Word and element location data

◇ ◇ ◇ ◇ ◇ ◇ ◇

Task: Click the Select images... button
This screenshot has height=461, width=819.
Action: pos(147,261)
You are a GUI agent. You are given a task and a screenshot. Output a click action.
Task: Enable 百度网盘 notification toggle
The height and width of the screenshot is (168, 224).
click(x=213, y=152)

◇ ◇ ◇ ◇ ◇ ◇ ◇

## WRITTEN PROBLEM
Please write out every line of the entries above again, requests included, and shift each coordinate in the answers by adding 22 to it.

## RESPONSE TO THIS EXERCISE
Task: Click the Select images... button
This screenshot has height=461, width=819.
Action: pos(169,283)
You are a GUI agent. You are given a task and a screenshot. Output a click action.
Task: Enable 百度网盘 notification toggle
The height and width of the screenshot is (168, 224).
click(x=235, y=174)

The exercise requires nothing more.